# Counterfactuals, trolljectures, and a proposal for logical causality

# Background

While discussing logical counterfactuals at MSFP, I came up with an idea that Scott pointed out was basically a more formal statement of his trolljecture. This was somewhat distressing, especially because the trolljecture seemed to be basically true! After getting Patrick to explain the counterexamples to me, I abandoned the idea for a bit and began searching for other approaches.

The essential idea behind all the trolljecture counterexamples, at least as I understand them, was that any system of logical counterfactuals based on proving would allow unintended backward reasoning to force the counterfactual to take a stance on seemingly unrelated statements. For example, in Sam’s original counterexample, we can reason backwards from the fact that *A*() = 2 that its proof search must have terminated and thereby derive the inconsistency of PA.

Patrick later outlined a revival of the trolljecture that also assumes the consistency of PA, and seemed to do the right thing on Sam’s counterexample. This revision was, however, still vulnerable to a revised counterexample that built *U*() using a statement *X* that had neither a short proof nor a short disproof. The revised trolljecture ended up still taking a stance on the truth of *X* through essentially the same argument as before, unimpeded by the assumption of consistency.

In this post I propose a formulation of logical counterfactuals that I haven’t managed to shoot down yet. I expect the solution to break, but I haven’t been able to figure out how. I’ll edit this post to include a link to a counterexample once one has been found.

Before explaining my proposal, I think it would be helpful to look at how Pearlian causality handles some tricky problems.

# A causal detour

You can imagine a situation that feels awfully similar to the trolljecture counterexamples in causal counterfactuals. Suppose I have an agent *A* choosing whether to open two boxes. Box 1 contains 5 utility as well as explosives which were rigged to detonate upon opening the box, destroying both boxes. Box 2 contains 5 utility and no explosives. Suppose *A* is risk averse, and will open both boxes if it observes the explosives being disarmed, and will otherwise open only box 2. Unbeknownst to *A*, you had previously disarmed the explosives in box 1. Since *A* never sees the explosives being disarmed, *A* only opens box 2. Knowing that the explosives had been disarmed, you can reason that, if *A* had opened box 1 it would have walked away with 10 utility instead of 5.
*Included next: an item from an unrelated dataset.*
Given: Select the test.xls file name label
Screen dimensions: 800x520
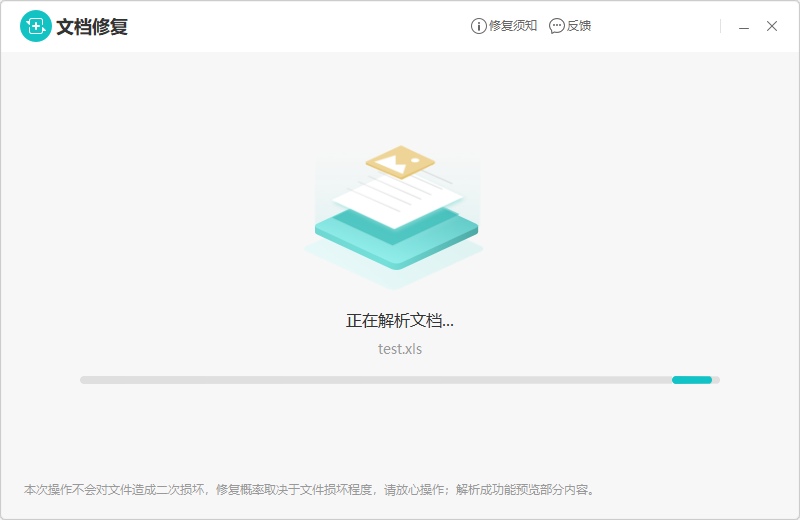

In this case, the problem is solvable because empirical causality forms a DAG, where causal influence can only extend forward and never backward. The problem in logical counterfactuals is the backward-leaking influence - hypothesizing that *A* opened the box forces you to conclude that it observed you disarming it. This suggests that if we could formulate a proper notion of a DAG for logical causality then maybe we’d be able to do proper logical counterfactuals.

I had been thinking on this problem for a little while when I noticed that I was confused about how circular causality could work in Pearl’s framework. For an example of circular causality, imagine we have two identical robots, each equipped with a light sensor and a laser pointed at the other robot’s sensor. Suppose each robot is programmed to fire its laser when it detects light in its sensor. A naive encoding of the relationship between these two events would be a cycle in the graph, with an edge pointing from laser_{1} to laser_{2} and laser_{2} to laser_{1}. This seems like a perfectly valid causal structure, but it’s not a DAG!

Pearlian causality gets around this by rephrasing the event from “laser_{1} firing” into “laser_{1} firing at time *t*” with an arrow from “laser_{2} firing at time *t* − 1” and to “laser_{2} firing at time *t* + 1”. Cycles are then replaced with criss-crossing chains, laddering off into the future.

# The proposal

In order to break the cycles, we want some notion of logical time from which influence can only propagate forward. Proof length seems, at least to me, to be the most (only?) natural way to pull something like that off. A proof of length *k* can be thought of as a logical observation at time *k*.

When counterfacting on a statement φ when we’ve already observed (proven) ¬φ (or on ¬φ when we’ve already observed φ), you go back to when you first observed ¬φ and replace it with φ. If you haven’t yet observed φ or ¬φ, you may simply assume φ.

From there you derive forward as you otherwise would have, but censoring any contradictions (this forces the consistency of the counterfactual world even while all the prerequisites to its negation are true).

This breaks cycles in essentially the same way causal counterfactuals do - by doing the counterfactual surgery at a particular time step.

# Behavior on previous counterexamples

In general, this proposal seems to do the right thing once it already knows the outcome.

On Sam’s original counterexample, if you’ve already observed that *A*() = 1, and thus the consistency of PA, then you can correctly reason that if counterfactually *A*() = 2 then *U*() = 10.

On the counterexample to Patrick’s reformulation, again if you’ve already observed that *A*() = 1 then you can evaluate the counterfactual where *A*() = 2 without proving that *X* must have a short proof.

If you haven’t yet observed *A*() = 1, then this notion of counterfactuals still makes statements about how *A*() = 2 ends up happening. I think this is much more reasonable - you’re not forced by the framework to do the backward reasoning if and only if you already know what happened.